Canopy Growth Corp. is temporarily shutting down its corporate-owned cannabis stores across the country Tuesday due to the COVID-19 outbreak, the company said in a statement. 

Canopy, which owns 23 legal cannabis stores in Manitoba, Saskatchewan and Newfoundland and Labrador, will close its stores Tuesday for an undetermined period of time at 5 p.m. local.  It is also closing its visitors' centre located at its headquarters in Smiths Falls, Ont. 

“It is a bit surprising because last week I didn’t think we would have got to this spot,” said David Klein, Canopy Growth’s chief executive, in an interview with BNN Bloomberg. 

“Yesterday, my team got together and after hearing a lot of the public health advice we’ve been receiving related to limiting social interactions, in particular retail, we felt it was in our best interest for our consumers and our employees to close down those 23 stores and drive the consumer traffic to online traffic channels.”

Canopy Growth had 28 retail stores operating under its Tokyo Smoke and Tweed banners, as of the end of last month, according to a regulatory filing. Some of those stores are owned by individuals who have been issued provincial licences to open legal pot shops, with Canopy providing operational and management expertise, but no ownership stake. 

Many retailers across Canada such as Artizia Inc. and Lululemon Athletica Inc. have decided to temporarily close their doors in recent days to help mitigate the spread of the coronavirus outbreak. 

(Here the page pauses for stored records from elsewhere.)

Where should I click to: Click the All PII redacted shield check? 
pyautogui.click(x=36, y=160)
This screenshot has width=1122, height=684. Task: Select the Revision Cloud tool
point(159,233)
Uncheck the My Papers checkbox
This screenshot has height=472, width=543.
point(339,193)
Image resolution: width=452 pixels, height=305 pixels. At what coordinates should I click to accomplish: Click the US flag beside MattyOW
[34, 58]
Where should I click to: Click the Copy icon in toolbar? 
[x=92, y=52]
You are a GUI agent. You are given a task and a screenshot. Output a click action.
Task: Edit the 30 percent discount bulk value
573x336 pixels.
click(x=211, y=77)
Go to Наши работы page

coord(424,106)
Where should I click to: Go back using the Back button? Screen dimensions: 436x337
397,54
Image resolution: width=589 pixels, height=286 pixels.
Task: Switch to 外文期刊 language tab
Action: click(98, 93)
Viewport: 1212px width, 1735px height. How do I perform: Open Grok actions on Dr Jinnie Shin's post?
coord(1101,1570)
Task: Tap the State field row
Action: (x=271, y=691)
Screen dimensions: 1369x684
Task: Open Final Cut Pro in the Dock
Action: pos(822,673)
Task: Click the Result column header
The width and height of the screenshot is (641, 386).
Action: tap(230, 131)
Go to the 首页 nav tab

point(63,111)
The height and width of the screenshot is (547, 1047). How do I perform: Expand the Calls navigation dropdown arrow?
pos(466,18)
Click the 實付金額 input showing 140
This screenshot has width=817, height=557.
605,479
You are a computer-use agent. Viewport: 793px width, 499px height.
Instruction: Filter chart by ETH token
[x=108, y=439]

Representatives from other major cannabis retail stores such as Fire and Flower Holdings Inc., Inner Spirit Holdings Inc., Alcanna Inc. - which owns Nova Cannabis - and National Access Cannabis Corp. - which operates Meta Growth outlets - weren’t immediately available for comment. 

Superette, a cannabis retailer with one store in Ottawa, also announced it would temporarily close its doors on Tuesday due to the COVID-19 outbreak. 

Cannabis consumers stocked up on legal pot over the weekend, with the Ontario Cannabis Store recording 4,000 online orders Sunday, double what the provincial retailer typically experiences on that day, OCS officials told BNN Bloomberg in an email. 

Canopy - which announced it would shut down two large greenhouses in B.C. earlier this month in a move aimed at cutting costs and better address changing consumer demand in the Canadian pot sector - remains in a “very strong” financial position, Klein added. 

“We think a lot of things have been going right for Canopy. We feel that we’re well-positioned to both weather the storm and do well coming out of the other side,” Klein said.